Don Vinicio, a quattro anni dalla sparatoria di Luca Traini contro gli immigrati di Macerata, una nuova, terribile, aggressione razzista.«Questa è una regione diffidente, che accetta gli stranieri, neri, soltanto se ha bisogno di manodopera. Siamo rimasti a una cultura di villaggio che disprezza chiunque non sia bianco e locale. Pensate che spesso quando un prete nero dice la messa, poi c’è chi viene a lamentarsi da me,dicendo che quella messa non è valida. Capite?»

Possibile? Nel mondo globalizzato?«Il razzismo è globalizzato, non la civiltà. Dopo l’attentato di Traini del 2018, in questa regione era diminuito l’afflusso di immigrati africani. Per paura. Oggi infatti c’è un disperato bisogno di manodopera. Ma anche per questa c’è il razzismo».

In che senso don Vinicio?«I neri vengono presi per lavare i piatti, per lavorare nei campi, per le pulizie, raramente impiegati, ad esempio, per servire ai tavoli nei ristoranti».

Perchè?«Me l’ha confessato la proprietaria di un ristorante. i clienti non amano essere serviti da un cameriere nero».
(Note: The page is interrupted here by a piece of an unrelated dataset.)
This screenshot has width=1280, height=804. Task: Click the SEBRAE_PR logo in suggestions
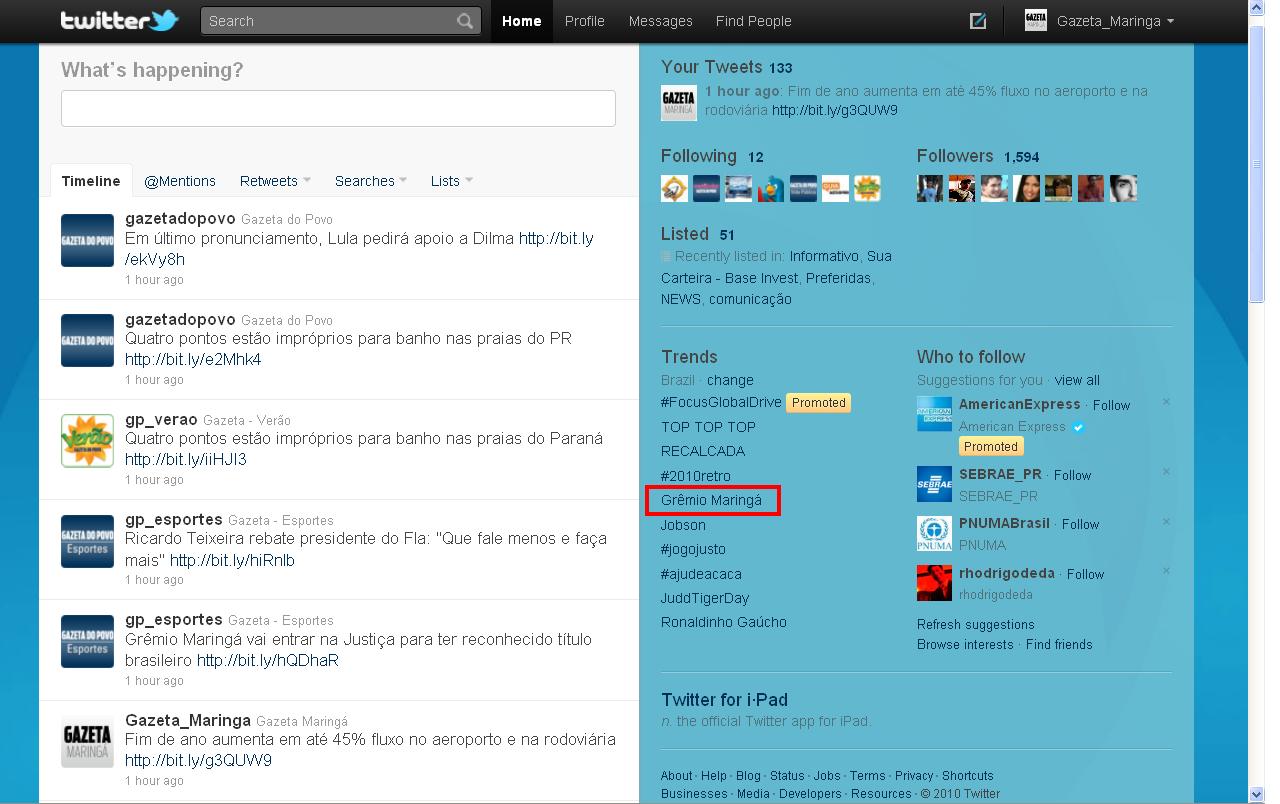[x=934, y=484]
Un quadro amaro.«Nel quale il razzismo è un’ aggravante culturale, ma quello che vedo è comunque una violenza diffusa, una rabbia fuori controllo. Oggi è toccato a un ambulante nigeriano, domani potrebbe toccare a un disabile».

Il rifiuto di dare la cittadinanza agli stranieri di seconda generazione, acuisce le discriminazioni?«Sì, purtroppo. Qualcuno dovrebbe spiegarmi perché la legge sullo Ius Scholae fa paura. Non diamo la cittadinanza a bimbi straniera ma italiani a tutti gli effetti, però nelle Marche che si spopolano le scuole elementari fanno a gara per avere in classe i figli degli immigrati. Altrimenti i plessi chiudono e le maestre restano senza lavoro».

Cosa fare? Ci si sente impotenti.«Accogliere e fare cultura. L’unica strada è la fratellanza».